Templeton's football team missed being the top Los Padres League seed for the playoffs by five points.

The Eagles, with a couple of tough home losses and a bad number in the pre-season draw, also missed the playoffs.

They didn't let that hard fact deter them from doing the job Friday night. Templeton took advantage of a sizable size advantage up front and pounded out a 49-3 rout of Santa Maria at the Saints' Dave Boyd Field in a season finale

Casey Smith ran for 118 yards and scored four touchdowns. Linemen Jeff Walsh and Justin Cutler and linebacker Sean McCaffrey led the charge as the Eagles held the Saints (0-7, 2-8-0) to 109 yards of total offense.

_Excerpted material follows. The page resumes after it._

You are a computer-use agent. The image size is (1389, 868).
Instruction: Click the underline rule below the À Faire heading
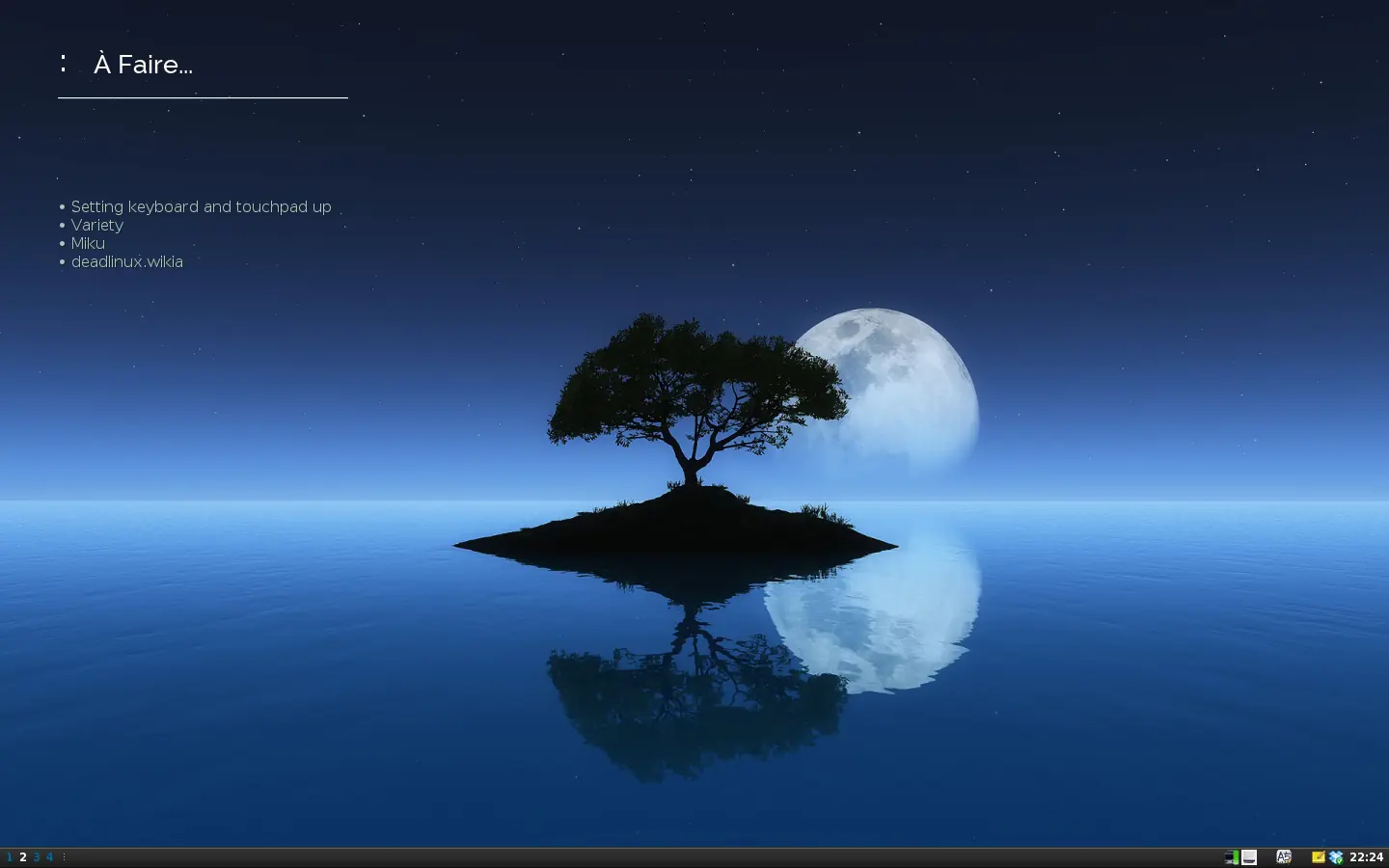tap(203, 96)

Santa Maria had 26 yards rushing. Edson Martinez kicked a 30-yard field goal with 10:49 left to play for the Saints' points. Ryan Duran's 46-yard kickoff return to Templeton's 49 set up the score.

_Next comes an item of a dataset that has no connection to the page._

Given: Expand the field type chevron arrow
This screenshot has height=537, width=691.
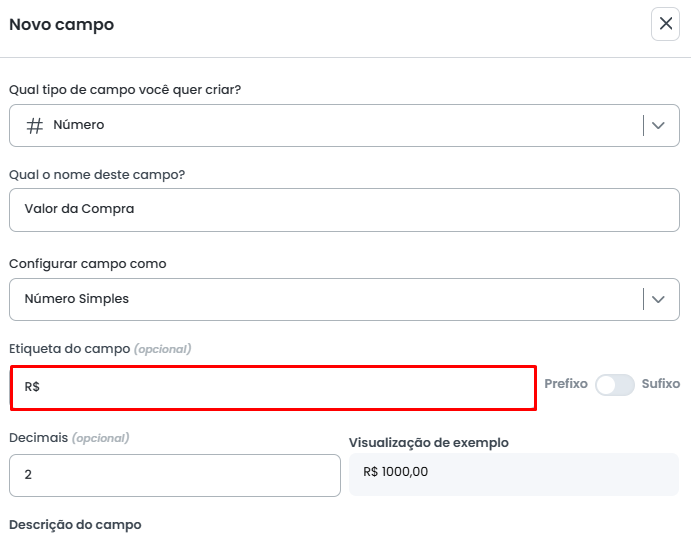Looking at the screenshot, I should pos(658,126).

The Eagles (4-3, 7-3-0) tied Nipomo and Pioneer Valley for third place. Four LPL teams make it to the post-season. Templeton is out by literally the luck of the draw.

Nipomo, Pioneer Valley and Templeton were all 1-1 against each other, rendering that tiebreaker moot. They beat, and lost to, the same teams in the rest of the league, so that tiebreaker was useless too.

That left it to the pre-season draw every team in the league took part in to decide things. According to one LPL coach, Nipomo drew number two, Pioneer Valley number five and Templeton number seven. That left Nipomo as the third seed, Pioneer Valley the fourth and Templeton out of luck.

“We were five points away from the top seed and to realize that, and know you're not going (to the playoffs) no matter what you do, hey, that's tough,” said Templeton coach Don Crow.

“The boys came out and did a good job.” Lack of a kicking game against St. Joseph - the Eagles made no extra points and missed field goal tries of 9 and 22 yards in a 21-20 overtime loss - and a 17-0 whitewash by Pioneer Valley, both at Templeton, doomed the Eagles' playoff hopes.

“Things didn't go our way this season,” said Crow. “There's always next season.”

Meanwhile, first-year Santa Maria coach Raul Castillo had no complaints about his outmanned but game squad.

“We came out to play every Friday night, play hard, maybe make some people scratch their heads,” Castillo said.

“A lot of people judge how successful you are by the scoreboard, how many wins or losses you have. We told the boys from the start of the season that we weren't going to do that.

“We'll judge how they've done when they're 24, 25 years old, when they've gone to college, tech school, owning their own businesses, teaching. This has helped team them discipline.

“The kids, and the parents too, have been fantastic,” said Castillo. “You're talking about a group of players, most of whom had never played varsity football,” before this year.

Defensive backs Aaron Tejada and Robert Rodriguez, along with linebacker Steven Grigg, helped the Saints defense give a good account of itself in the first half.

After the Eagles drove 70 yards on nine plays for a score on their first possession, the Saints' resistance on defense stiffened. Templeton took advantage of two personal fouls against the Saints on one second-quarter touchdown drive and field position that started on the Saints 33 on another. The score was 21-0 at halftime.

Santa Maria recovered Templeton quarterback Casey Bogart's fumble at the Saints 10 on the first possession of the second half, but things unraveled for them shortly thereafter.

Someone hit Duran, and Walsh recovered Duran's fumble at Santa Maria's 14. Smith scored on the next play. Reserve quarterback Tyler Jones' 26-yard pass to Tyler Bogart set up Smith's three-yard touchdown run. Jones connected with Tyler Bogart for an 18-yard touchdown pass shortly thereafter.

The game was the last on venerable Dave Boyd Field. Santa Maria Athletic Director Ralph Baldiviez said work will begin Tuesday on an overhaul of Santa Maria's stadium.

Thanks to a school bond passed two years ago, Baldiviez said, Santa Maria will get a football field with artificial turf similar to Pioneer Valley's and Righetti's, as well as an all-weather track similar to the ones at those schools.

“We're going to tear out the home bleachers and make them similar to Pioneer Valley's,” said Baldiviez. “We'll refurbish the bleachers on the visitor's side.”